Wrong. The tomato plants that have just blossomed and are in the process of setting fruit are repeating the familiar sudden wilt and death I witnessed when I tried growing tomatoes back in Wisconsin. The picture above shows three black walnuts and a wilted tomato plant in my hand. It looks like I’ll be buying my garden tomatoes from the farmer’s market again this year.

I’m sharing a quick bit below about my first encounter with tomatoes and these vicious trees. It’s a part of a longer story in my book Uprooted: Growing A Parable Life From the Inside Out,

Tomato Jonestown

A few years ago, my family moved into a home on a shaded, tree-filled lot in a suburban subdivision. I decided to turn the one sunny spot in the backyard into a garden, and spent days digging up sod, breaking up hard clay, and removing rock and weed from my plot. I sowed some lettuce and radish seeds, and then planted a row of tiny tomato plants I’d purchased at a local garden center. Even as I planted, I thought I could almost taste my tomatoes, sliced on a plate, dressed with a splash of extra virgin olive oil, black pepper and fresh basil.

My harvest included 2-1/2 microscopic radishes and a handful of bug-infested lettuce. The tomatoes were my last hope. I tended my little tomato plants with care. They struggled to grow, their leaves a lemony pale green. I threw some fertilizer around them, but and wondered if I offended the tomato plants somehow. Within 48 hours of budding into flower, each and every tomato plant died. A mass suicide.

I chalked it up to some sort of angry tomato disease or a bum batch of fertilizer, and vowed to try again the next year.  The following spring, I added some top soil to the tired, heavy dirt in my garden and nestled a row of tomato plants into my garden.  Visions of grilled gruyere and dead ripe tomato sandwiches danced in my head.

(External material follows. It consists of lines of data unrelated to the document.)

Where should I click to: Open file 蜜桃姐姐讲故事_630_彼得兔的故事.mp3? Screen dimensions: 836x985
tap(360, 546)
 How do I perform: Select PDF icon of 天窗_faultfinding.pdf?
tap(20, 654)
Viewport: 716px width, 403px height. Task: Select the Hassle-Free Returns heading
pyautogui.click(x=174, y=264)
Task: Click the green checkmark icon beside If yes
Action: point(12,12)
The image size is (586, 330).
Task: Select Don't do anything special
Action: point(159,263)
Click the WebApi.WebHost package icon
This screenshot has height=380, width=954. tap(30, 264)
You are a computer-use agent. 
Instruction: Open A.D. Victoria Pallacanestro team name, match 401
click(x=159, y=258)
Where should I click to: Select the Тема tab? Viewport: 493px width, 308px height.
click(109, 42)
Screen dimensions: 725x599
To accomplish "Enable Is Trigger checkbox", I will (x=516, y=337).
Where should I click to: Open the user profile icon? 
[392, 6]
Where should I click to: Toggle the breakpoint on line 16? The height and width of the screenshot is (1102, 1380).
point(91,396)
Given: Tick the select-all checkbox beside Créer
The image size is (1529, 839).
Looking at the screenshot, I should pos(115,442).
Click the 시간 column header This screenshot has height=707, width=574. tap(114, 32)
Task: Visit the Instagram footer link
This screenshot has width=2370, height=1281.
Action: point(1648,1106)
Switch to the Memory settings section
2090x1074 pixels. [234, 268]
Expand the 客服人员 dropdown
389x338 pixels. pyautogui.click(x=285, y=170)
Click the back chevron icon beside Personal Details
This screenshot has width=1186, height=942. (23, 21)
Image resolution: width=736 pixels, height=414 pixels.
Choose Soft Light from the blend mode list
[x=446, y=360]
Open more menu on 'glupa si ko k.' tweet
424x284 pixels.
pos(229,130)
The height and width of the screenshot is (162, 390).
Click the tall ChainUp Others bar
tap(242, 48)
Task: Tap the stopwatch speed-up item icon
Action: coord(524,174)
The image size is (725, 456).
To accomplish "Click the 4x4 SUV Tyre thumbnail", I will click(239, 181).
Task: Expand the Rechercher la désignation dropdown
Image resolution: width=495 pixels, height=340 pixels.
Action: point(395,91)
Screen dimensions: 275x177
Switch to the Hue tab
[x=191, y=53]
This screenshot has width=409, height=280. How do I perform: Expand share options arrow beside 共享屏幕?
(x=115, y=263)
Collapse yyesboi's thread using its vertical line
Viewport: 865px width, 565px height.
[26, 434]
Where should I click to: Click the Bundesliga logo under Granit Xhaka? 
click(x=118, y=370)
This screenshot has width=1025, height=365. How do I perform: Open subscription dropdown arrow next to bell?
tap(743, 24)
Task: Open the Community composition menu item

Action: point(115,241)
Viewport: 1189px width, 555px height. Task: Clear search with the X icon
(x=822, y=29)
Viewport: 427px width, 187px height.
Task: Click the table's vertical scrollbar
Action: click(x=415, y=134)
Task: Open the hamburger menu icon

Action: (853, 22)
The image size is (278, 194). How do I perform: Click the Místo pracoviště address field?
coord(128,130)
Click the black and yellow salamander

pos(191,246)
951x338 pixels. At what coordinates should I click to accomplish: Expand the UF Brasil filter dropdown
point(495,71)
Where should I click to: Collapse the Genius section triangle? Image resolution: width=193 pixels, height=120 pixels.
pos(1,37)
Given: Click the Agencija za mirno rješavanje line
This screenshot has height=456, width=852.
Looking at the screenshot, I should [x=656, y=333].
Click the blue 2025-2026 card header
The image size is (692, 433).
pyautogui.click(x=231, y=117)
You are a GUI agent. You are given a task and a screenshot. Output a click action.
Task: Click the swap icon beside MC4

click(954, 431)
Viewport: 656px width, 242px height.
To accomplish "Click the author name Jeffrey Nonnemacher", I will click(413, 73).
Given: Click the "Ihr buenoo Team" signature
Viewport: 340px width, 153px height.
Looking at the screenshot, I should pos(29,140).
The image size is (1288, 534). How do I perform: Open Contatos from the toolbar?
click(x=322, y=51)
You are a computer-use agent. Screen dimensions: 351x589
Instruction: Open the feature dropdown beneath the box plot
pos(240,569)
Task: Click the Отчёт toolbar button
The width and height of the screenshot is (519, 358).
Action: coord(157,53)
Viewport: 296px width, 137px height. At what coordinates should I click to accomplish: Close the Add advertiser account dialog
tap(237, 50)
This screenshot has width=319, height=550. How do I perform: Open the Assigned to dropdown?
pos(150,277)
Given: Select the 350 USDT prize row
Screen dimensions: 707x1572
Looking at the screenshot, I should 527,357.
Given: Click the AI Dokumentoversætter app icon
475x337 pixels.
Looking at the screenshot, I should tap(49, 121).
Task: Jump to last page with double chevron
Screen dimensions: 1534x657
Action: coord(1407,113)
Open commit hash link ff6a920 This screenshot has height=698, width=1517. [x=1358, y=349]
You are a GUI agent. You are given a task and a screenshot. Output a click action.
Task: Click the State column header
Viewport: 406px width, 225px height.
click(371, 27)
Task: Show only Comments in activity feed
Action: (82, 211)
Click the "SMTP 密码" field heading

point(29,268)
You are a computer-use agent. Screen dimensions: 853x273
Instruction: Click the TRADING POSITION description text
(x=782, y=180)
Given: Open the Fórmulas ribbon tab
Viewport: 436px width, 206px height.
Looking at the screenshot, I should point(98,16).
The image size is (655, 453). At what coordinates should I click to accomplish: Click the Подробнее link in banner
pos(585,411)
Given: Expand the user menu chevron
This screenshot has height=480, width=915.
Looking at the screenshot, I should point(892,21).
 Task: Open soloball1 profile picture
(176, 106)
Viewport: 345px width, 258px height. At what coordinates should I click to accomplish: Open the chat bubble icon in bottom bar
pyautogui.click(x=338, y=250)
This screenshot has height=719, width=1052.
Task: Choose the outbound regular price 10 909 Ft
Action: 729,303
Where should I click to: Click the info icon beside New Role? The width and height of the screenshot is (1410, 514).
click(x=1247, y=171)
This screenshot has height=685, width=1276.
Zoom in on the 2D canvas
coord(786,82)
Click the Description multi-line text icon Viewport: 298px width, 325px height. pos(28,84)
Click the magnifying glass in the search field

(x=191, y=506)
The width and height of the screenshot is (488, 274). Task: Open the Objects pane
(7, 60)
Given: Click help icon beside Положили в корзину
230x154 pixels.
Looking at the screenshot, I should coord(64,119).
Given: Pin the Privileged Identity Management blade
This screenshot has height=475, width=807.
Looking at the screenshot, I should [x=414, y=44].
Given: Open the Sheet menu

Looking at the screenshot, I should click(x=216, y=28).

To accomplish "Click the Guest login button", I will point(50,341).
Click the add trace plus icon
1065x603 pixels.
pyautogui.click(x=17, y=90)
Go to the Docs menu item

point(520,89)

It was a repeat of the previous year’s tomato Jonestown. My plants…my babies!…set flowers, and promptly died.

I’d invited a friend to come see view the bodies of my dearly-departed tomato plants. She glanced around my tree-filled yard and asked, “What kind of trees did you say those are?”

“Black walnuts,” I responded. “The squirrels love `em.”

“Ah ha!” she cried. “Those trees pump a toxic substance into the soil that kills many other plants.”  That substance, juglone, is toxic to all kinds of growing things. Tomatoes were at the top of the list for plants that could not grow near black walnut trees. I learned that even if I clear-cut those 17 trees to the ground, it would take years for the soil to be rid of the toxins.

I threw down some grass seed and called it quits on my agricultural career.